Research Roundup: prognostic biomarkers in cancer

Many of our cancer antibodies are used in cutting-edge research to identify new prognostic markers in different cancers. Let's take a look at three recent studies.

Antibody-based biomarker discovery can lead to more accurate diagnosis and a better assessment of patient prognosis, ultimately improving outcomes for cancer patients around the world.
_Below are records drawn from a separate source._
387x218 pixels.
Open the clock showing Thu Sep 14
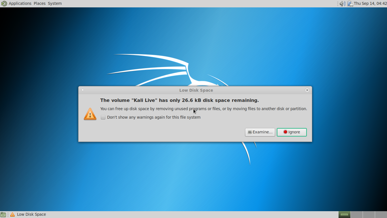(x=370, y=3)
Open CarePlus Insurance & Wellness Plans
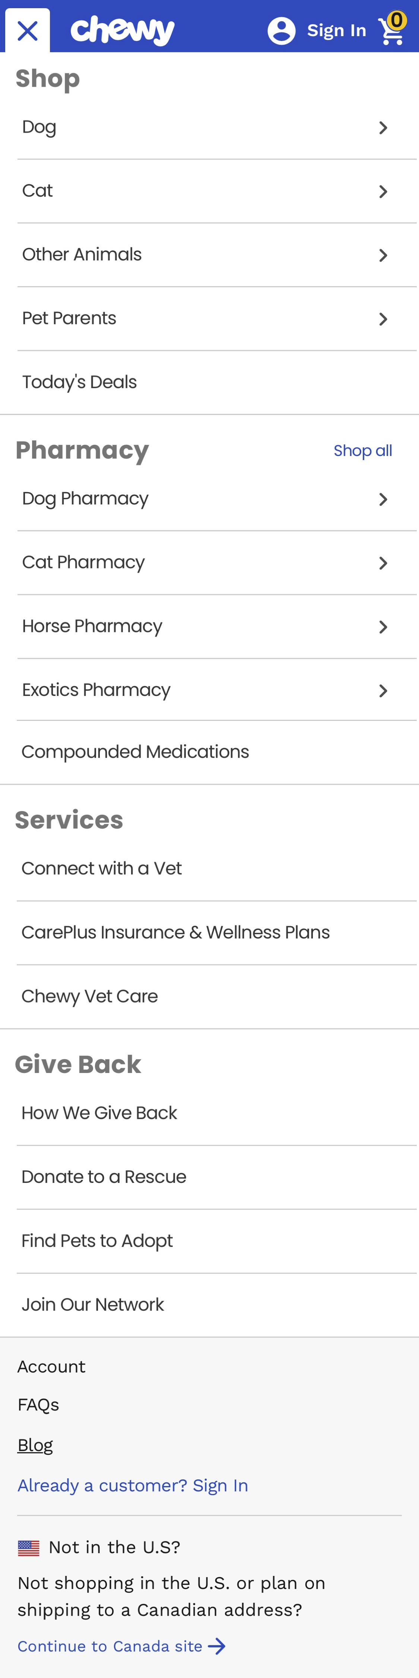 pyautogui.click(x=176, y=931)
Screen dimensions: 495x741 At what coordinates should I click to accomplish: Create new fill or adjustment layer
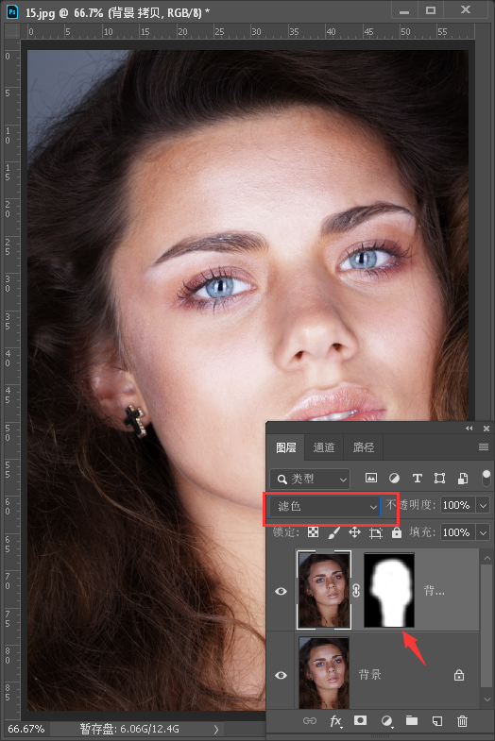click(x=386, y=720)
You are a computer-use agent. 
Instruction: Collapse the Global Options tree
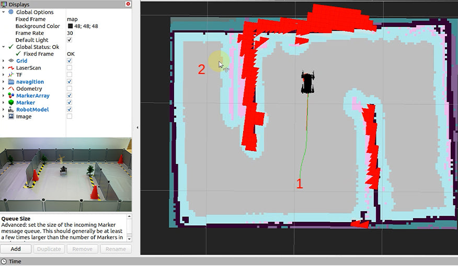coord(4,12)
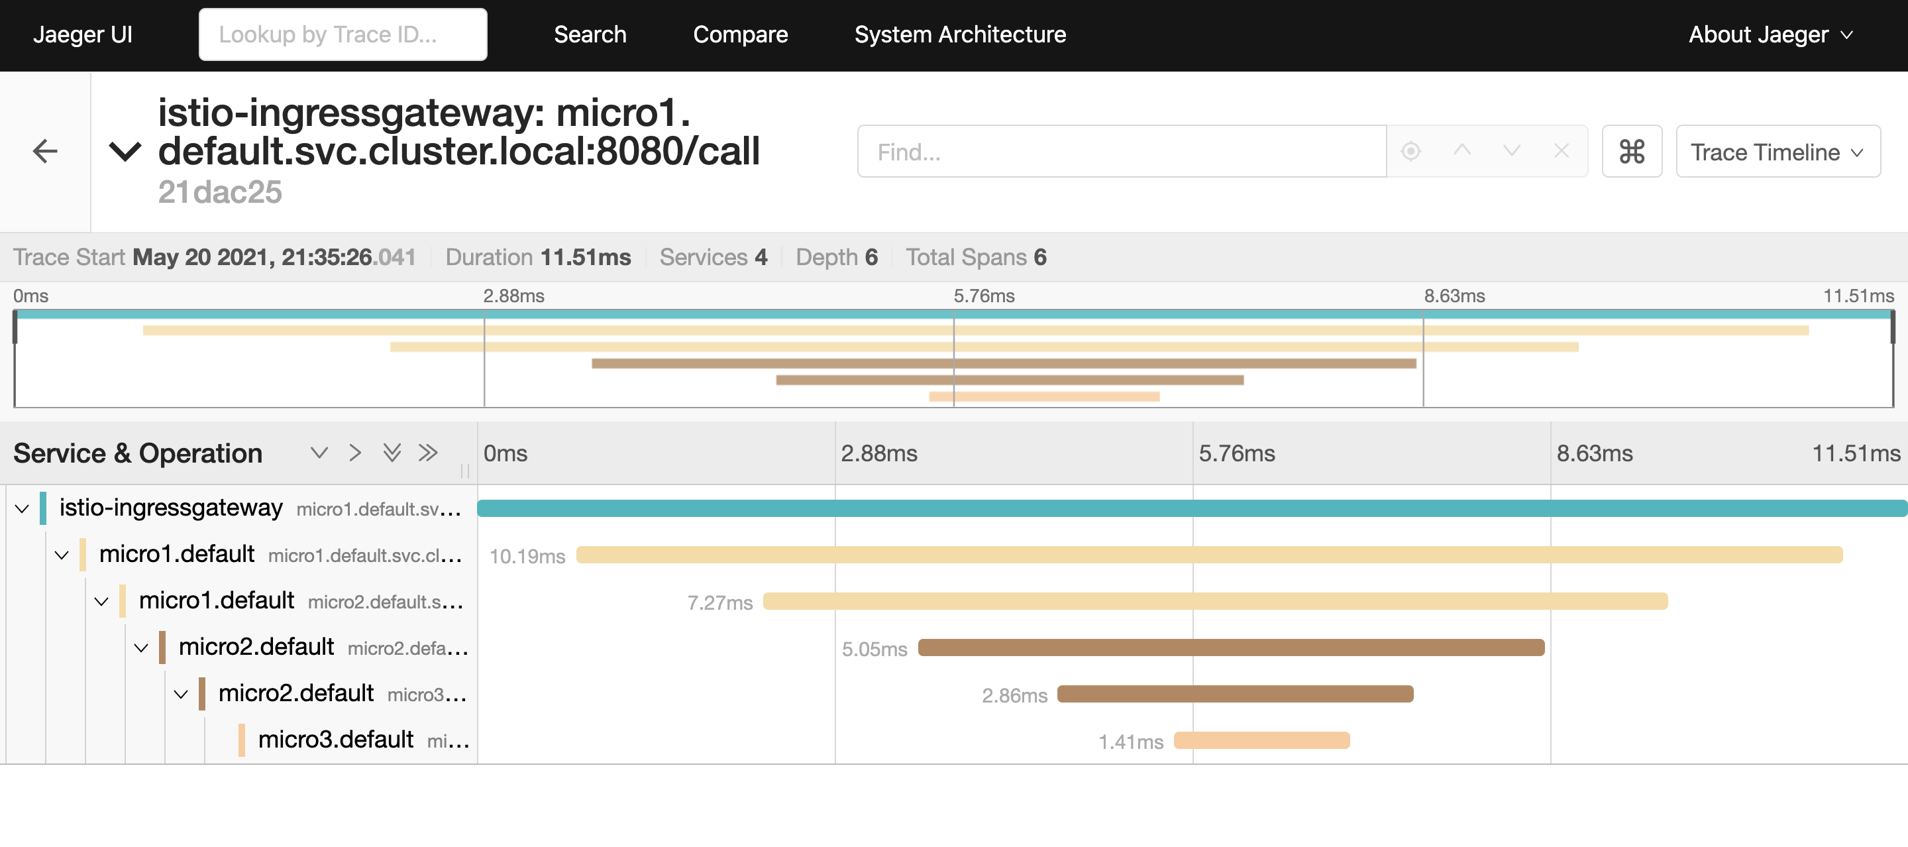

The following three studies have all successfully utilized different Atlas Antibodies products in their research.

Read on to see our antibodies in action!

1. Validation of novel prognostic biomarkers for early-stage clear-cell endometrioid and mucinous ovarian carcinomas using immunohistochemistry (Engqvist et al. 2020)

Some early-stage ovarian cancer patients die unexpectedly and much earlier than expected. It’s therefore important to stratify these patients into risk groups to identify those in need of more aggressive treatment regimens.

This new study is important in validating 17 novel histotype-specific biomarkers for three of the major histotypes of early-stage ovarian cancer: clear cell ovary carcinoma, endometrioid and mucinous ovary carcinomas. These markers have not been connected with the prognosis of these histotypes before.

In this study, 11 polyclonal antibodies from Atlas Antibodies were used. 

Linked Antibodies:

Figure 1. Example of Atlas Antibodies Anti-DDX24 (HPA002554) staining. Left: IHC staining of human testis shows strong nuclear positivity in cells in seminiferous ducts, in brown. Right: ICC-IF staining of human cell line U-2 OS shows positivity in nucleoli and cytoplasm in green. Microtubules in red. Nuclei in blue.

Reading tip: The Pathology Atlas - a discovery journey in cancer research.


2. The value of desmosomal plaque-related markers to distinguish squamous cell carcinoma and adenocarcinoma of the lung (Galindo et al. 2020)

Lung carcinomas can be difficult to manage and are often challenging to diagnose histologically. 

This new study provides an addition to the arsenal of IHC panel biomarkers able to distinguish between aggressive, difficult to diagnose forms of lung cancer by demonstrating PKP1 as a marker of prognostic value.

Two of the primary antibodies used in this study: rabbit anti-human PKP-1 (HPA027221) and rabbit anti-human KRT15 (HPA024554) were from Atlas Antibodies.

Linked antibodies:


Figure 2. Example of Atlas Antibodies Anti-PKP1 (HPA027221) staining. Left: WB analysis in human cell lines PC-3 and A-549 using Anti-PKP1 antibody. Corresponding PKP1 RNA-seq data are presented for the same cell lines. Loading control: Anti-PPIB. Right: ICC-IF staining of human cell line PC-3 shows localization to nucleoplasm & plasma membrane in green. Microtubules in red.

3. Upregulation of the transcription factor TFAP2D is associated with aggressive tumor phenotype in prostate cancer lacking the TMPRSS2: ERG fusion (Fraune et al. 2020)

Nuclear transcription factor TFDA2 is upregulated in genomically unstable prostate tumors and associated with poor patient prognosis.

The study authors found that that TFAP2D expression was typically increased in prostate cancer as compared to adjacent non-neoplastic glands and identified TFDA2 as a novel IHC-marker, which together with other markers, could be utilized to obtain a more accurate diagnosis of aggressive prostate cancers.

Linked antibodies:

Figure 3. Example of Atlas Antibodies Anti-TFAP2D (HPA048962) staining.Left: IHC staining of the human cerebral cortex shows moderate nuclear and cytoplasmic positivity in neuronal cells, in brown.Right: ICC-IF staining of human U-2 OS cell line shows localization in the nucleoplasm, Golgi apparatus, and vesicles, in green. Microtubules in red.